Unusual movies!
Jan. 4th, 2015 08:31 amSo, between the Boston Sci Fi Film Festival and 'Thon and assorted little independent film festival things over the years, I've seen a few obscure little movies. Here's a list of some of them that Netflix either has (on DVD or streaming) or at least knows about (implying they will eventually have them)
On the other hand, Dragon Day aired at the 2014 thon and is terrible and I recommend not seeing it. It was a bad movie and it pissed me off.
- Coherence Ignore the "woo! it's caused by a comet!" maguffin and just enjoy the "Edward Albee in the Twilight Zone" essence of it.
- The Ghastly Love of Johnny X: It's a parody of / homage to the late 50's early 60's "shot for cheap outside LA" drive-in movie genre. I loved it. Juvenile delinquents! Musical numbers! That guy who played Tromeo in "Tromeo and Juliet"! Paul Williams! If you don't enjoy it by the time the first musical number ends, then you're really not going to enjoy it and should just turn it off. trivia: this was the last feature film shot on EASTMAN PLUS-X Kodak B&W film. Also, Box Office Mojo lists it as the lowest grossing film of 2012.
- War of the Worlds: Goliath is listed on Netflix but doesn't seem to have any kind of actual distribution deal. How do armor-plated dirigibles stay aloft? I don't know and I don't care - this animated movie has all the awesome Deco-tastic monument buildings in a steampunk/gernsbackian NYC and has Teddy Roosevelt leading mecha into battle against the returning Martian horde.
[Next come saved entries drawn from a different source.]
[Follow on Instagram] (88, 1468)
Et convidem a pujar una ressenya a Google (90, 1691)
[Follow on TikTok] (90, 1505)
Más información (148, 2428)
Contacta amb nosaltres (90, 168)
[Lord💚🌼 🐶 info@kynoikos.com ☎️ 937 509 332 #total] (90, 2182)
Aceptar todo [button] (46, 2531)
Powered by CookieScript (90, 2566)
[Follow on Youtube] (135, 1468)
- On Broadway: A guy processes his father's death by putting on a show. As one does. (Not sf/f, but it's a local movie filmed in and around Somerville)
- Knights of Badassdom: LARPers accidentally summon a real demon. Peter Dinklage kicks ass. There's also a River Tam beats up everyone sequence. I don't know the people in this movie, but I totally know the people in this movie. (Complete with bickering poly couple in the woods...)
- The Congress: I saw this a few months ago at the Brattle. The whole thing is both ambitious and flawed, but even if you turn it off after it takes a left turn into crazy animated trippy Stanislaw-Lem-land, I think it's really worth watching the first half. All of the scenes with Robin Wright and Harvey Keitel are great, particularly the digitization sequence.
- Dimensions: a Loop a Line a Tangle of Thread doesn't seem to have gotten a distribution deal, either. It looks like what would happen if Merchant Ivory made a time travel movie.
- I thought Bunker 6 was going to have some kind of Canadian release, but it doesn't seem to have yet.
- SOS: Save Our Skins is about British geeks in NY who wake up to a zombie apocalypse and it has not one but two guys who seem like they want to grow up to be Nick Frost. It looks like it aired on Canadian TV last year so maybe it'll hit video in the US?
- Space Milkshake I thought this was very silly and fun. It's kind of hard to explain, but they're garbage workers in space (shades of "Quark") and George Takei provides the voice for a menacing rubber duck.
On the other hand, Dragon Day aired at the 2014 thon and is terrible and I recommend not seeing it. It was a bad movie and it pissed me off.